Look at America right now. Obesity rates are at historic highs. The conversation around health and fitness has become so politicized and so tangled up in discourse that actually encouraging people to be fit has become controversial in certain corners. And television, ESPN included, has lost the willingness to just be earnest and aspirational about anything.
The network that once put a beautiful, passionate fitness expert on a Hawaiian beach every morning now fills its airtime with panels of people arguing about quarterback ratings. The idea of a show like Kiana’s Flex Appeal today, fronted by a beautiful fit woman, openly proud of her body, and genuinely expert at what she is teaching, would terrify a modern network executive. They wouldn’t know how to hold both things at once, the way Kiana made it look effortless. That balance of blatant physical appeal and unironic expertise is exactly what’s missing, and exactly what’s needed.

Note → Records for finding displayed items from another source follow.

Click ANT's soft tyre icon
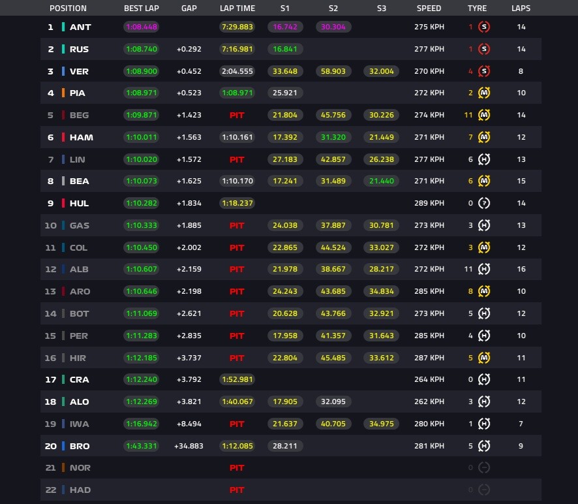 [483, 27]
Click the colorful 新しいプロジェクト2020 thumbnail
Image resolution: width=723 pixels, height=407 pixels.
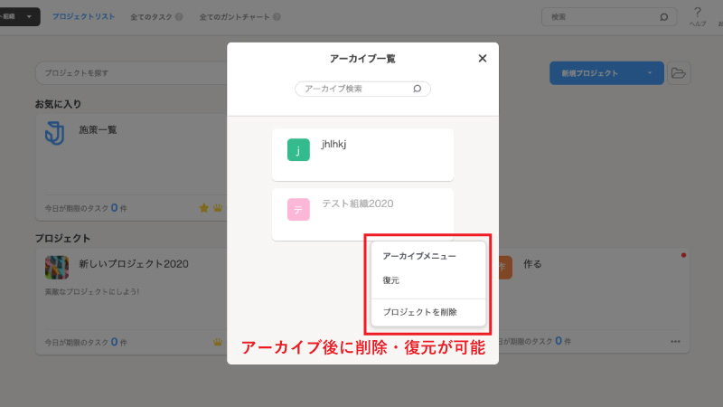[56, 268]
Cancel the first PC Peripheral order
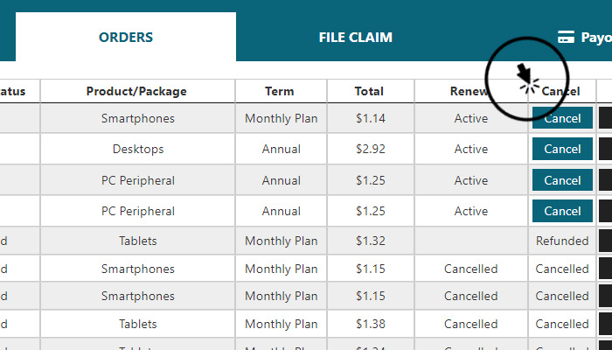612x350 pixels. coord(562,180)

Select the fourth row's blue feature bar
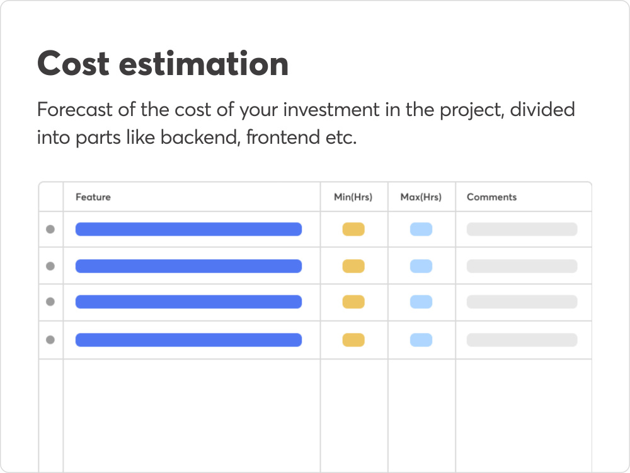(x=188, y=340)
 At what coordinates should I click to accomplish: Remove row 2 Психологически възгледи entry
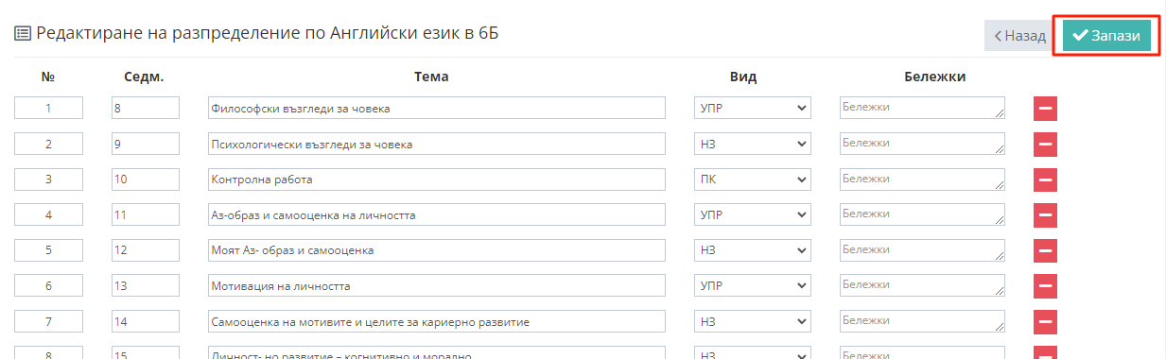1045,145
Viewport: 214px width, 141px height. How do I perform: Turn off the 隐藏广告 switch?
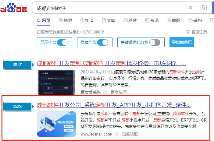[x=103, y=42]
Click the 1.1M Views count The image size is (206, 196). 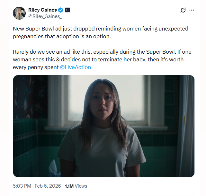coord(76,186)
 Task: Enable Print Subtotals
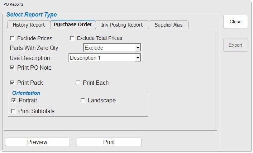(x=14, y=111)
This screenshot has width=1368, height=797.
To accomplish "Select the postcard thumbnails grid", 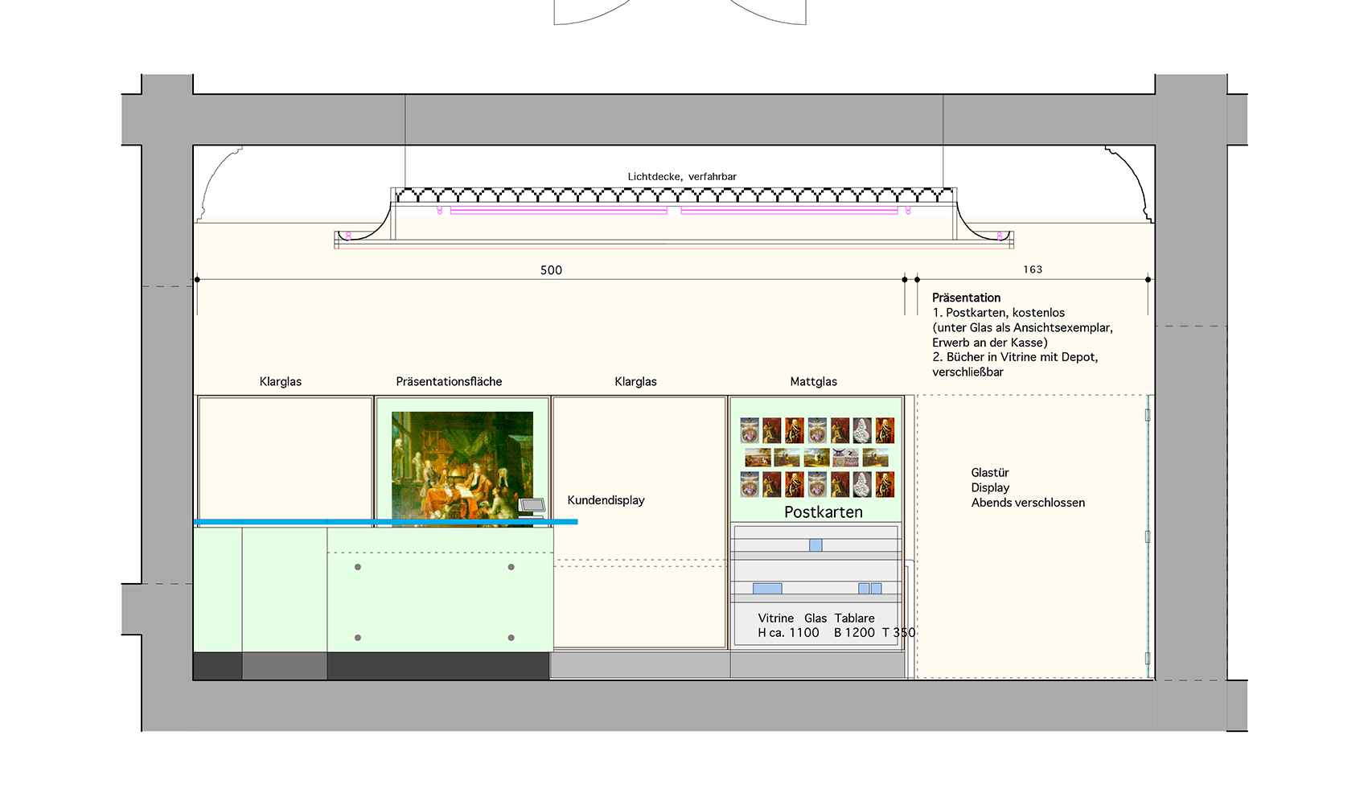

There was nothing harmful about Kiana’s Flex Appeal. There was nothing exploitative or degrading about it. It was a fit, confident, gorgeous woman on a beach teaching people how to take care of themselves, and she did it with warmth and passion for over six years. The fact that she was also magnetic and easy on the eyes wasn’t a flaw in the programming. It was part of why people tuned in, got off the couch, and picked up a pair of dumbbells. Motivation comes in a lot of forms, and Kiana Tom was one of the more effective ones.

Hollywood and television have been running on fumes for years now, rebooting and reimagining everything from cartoon franchises to decades-old prestige dramas nobody asked to revisit. For once, here’s a reboot that would actually make sense. Bring back Kiana’s Flex Appeal, with Kiana Tom back in charge. She’s 61 years old and in better shape than ninety-nine percent of the American population, which makes her not just qualified but uniquely compelling for this exact moment.
There’s something powerful about a woman in her early sixties who looks the way she looks and moves the way she moves, because it obliterates every excuse the rest of us are carrying around. You can’t watch her and tell yourself it’s too late or too hard. The evidence is standing right there on the beach with a dumbbell. ESPN could fill an hour every morning with something that might actually change someone’s life instead of another panel of middle-aged men arguing about last night’s box score. I believe an audience is there. The host is as capable and motivating as ever. The only thing missing is the willingness to do it.
If you haven’t gone back and watched any of these episodes, they’re on YouTube and they’re worth your time. And Kiana, thank you for the show and fitness lessons. Nine-year-old me was a loyal viewer, and 40-year-old me is still a fan.